The following article highlights certain lessons that can be learned from the Humphrey case and provides practical advice for navigating the risks associated with internal investigations in China.
Lessons from Humphrey’s indictment
Humphrey and his wife were arrested and prosecuted pursuant to Article 253 of China’s Amendments to Criminal Law (VII) (“Article 253″) which bans “stealing or illegally obtaining, by any means, personal information”. Although Humphrey and his wife are the first foreign nationals to be arrested by Chinese authorities for trading in “illegal personal information,” at least 126 people have been arrested in Shanghai for similar violations over the past five years.
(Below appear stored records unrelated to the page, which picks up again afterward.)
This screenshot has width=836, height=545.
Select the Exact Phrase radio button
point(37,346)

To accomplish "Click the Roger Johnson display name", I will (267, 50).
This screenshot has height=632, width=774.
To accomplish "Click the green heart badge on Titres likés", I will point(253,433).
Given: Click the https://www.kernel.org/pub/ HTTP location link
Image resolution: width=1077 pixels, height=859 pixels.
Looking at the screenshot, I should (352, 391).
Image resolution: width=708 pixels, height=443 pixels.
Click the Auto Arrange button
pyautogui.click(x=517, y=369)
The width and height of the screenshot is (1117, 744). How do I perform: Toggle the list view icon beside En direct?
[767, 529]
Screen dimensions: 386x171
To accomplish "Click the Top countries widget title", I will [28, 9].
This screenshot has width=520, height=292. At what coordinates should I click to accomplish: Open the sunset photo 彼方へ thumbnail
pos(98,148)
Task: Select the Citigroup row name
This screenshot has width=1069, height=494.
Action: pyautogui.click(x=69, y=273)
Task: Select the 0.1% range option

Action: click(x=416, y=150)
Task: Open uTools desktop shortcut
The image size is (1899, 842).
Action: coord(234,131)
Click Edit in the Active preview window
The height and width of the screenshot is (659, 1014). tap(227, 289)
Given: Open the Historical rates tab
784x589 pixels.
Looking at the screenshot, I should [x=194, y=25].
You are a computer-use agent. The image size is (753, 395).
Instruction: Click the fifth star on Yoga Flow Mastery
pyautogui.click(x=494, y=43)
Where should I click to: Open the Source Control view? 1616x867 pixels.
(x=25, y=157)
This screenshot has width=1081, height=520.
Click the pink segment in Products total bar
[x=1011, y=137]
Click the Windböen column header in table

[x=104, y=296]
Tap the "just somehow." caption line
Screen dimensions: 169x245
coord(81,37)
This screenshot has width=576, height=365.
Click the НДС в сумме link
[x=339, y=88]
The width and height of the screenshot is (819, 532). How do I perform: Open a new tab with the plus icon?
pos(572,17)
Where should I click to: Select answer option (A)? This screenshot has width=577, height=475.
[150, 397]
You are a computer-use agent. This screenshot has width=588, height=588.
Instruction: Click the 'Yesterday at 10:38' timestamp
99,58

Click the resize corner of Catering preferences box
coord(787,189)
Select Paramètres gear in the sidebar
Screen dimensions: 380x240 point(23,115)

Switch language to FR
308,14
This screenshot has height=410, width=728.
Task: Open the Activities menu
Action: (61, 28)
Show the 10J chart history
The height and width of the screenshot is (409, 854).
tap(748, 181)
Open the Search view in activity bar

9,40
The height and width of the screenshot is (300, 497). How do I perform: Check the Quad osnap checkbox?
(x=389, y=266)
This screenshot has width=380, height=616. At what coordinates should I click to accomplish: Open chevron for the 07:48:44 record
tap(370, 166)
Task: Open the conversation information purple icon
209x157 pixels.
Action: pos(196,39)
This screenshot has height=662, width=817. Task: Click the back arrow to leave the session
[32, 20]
In China, personal information is protected under various laws, including the constitution, and civil and criminal laws. While an overarching personal data protection law has been in the drafting phase since 2003, it is unclear when the law will be enacted. Prior to the changes to Article 253, the scattered data privacy provisions protected a citizen’s right to a general freedom of communication, security and privacy, but did not cover basic personal information. Article 253 helps fill the regulatory void in respect of the protection of basic personal information. In addition, Article 253 provides Chinese courts with an effective tool to scrutinize due diligence and investigation practices conducted in China insofar as such processes involve the collection of “personal information”.
Prior to Humphrey’s indictment, the “standard practice” for conducting an investigation in China involved outsourcing the due diligence investigation to professional due diligence firms, such as Humphrey’s. As a result of the changing laws regarding personal data protection, there will now be more scrutiny on how information regarding Chinese individuals and companies is obtained. Humphrey’s case highlights the risks of holding or relaying personal information of Chinese citizens and demonstrates that companies obtaining such information without proper authorization may face legal penalties, including criminal prosecution. In light of Humphrey’s indictment and China’s changing regulatory landscape, multinational corporations (“MNCs”) that depend on due diligence checks to avoid running afoul of corruption legislation (such as the US Foreign Corrupt Practices Act (the “Act”)) may need to alter investigative techniques to comply with PRC law.
Conducting investigations in China
Pitfalls and roadblocks in data collection
As noted above, PRC regulations on personal data protection are scattered and complicated, which may pose pitfalls for investigators and anti-corruption professionals that are unfamiliar with PRC law. For example, the existing laws do not have a unified definition of “personal information” in the non-internet context. The absence of clear guidance on what constitutes personal information or other key subject matter creates a layer of uncertainty for an MNCs’ investigation efforts in China. Humphrey and his wife’s case exemplifies this risk, as both admitted they were unaware of the newly enacted laws regulating their industry.
In addition to knowledge of data privacy law, familiarity with local practices and national policies issued by the government is an important component of MNCs’ investigations in China. Before January 2013, due diligence firms were able to freely retrieve corporate records from the Administration of Industry and Commerce (the “AIC”), which is the governmental authority that keeps financial and ownership information on all companies in China. The Chinese government recently restricted access to this information after several media and investment informational companies published sensitive information regarding the fraudulent schemes of Chinese companies and political figures. This restriction has severely impaired the ability for MNCs to conduct comprehensive due diligence on the ownership interests of potential joint-venture partners, merger and acquisition targets, vendors, state-owned entities, foreign officials and politically exposed persons.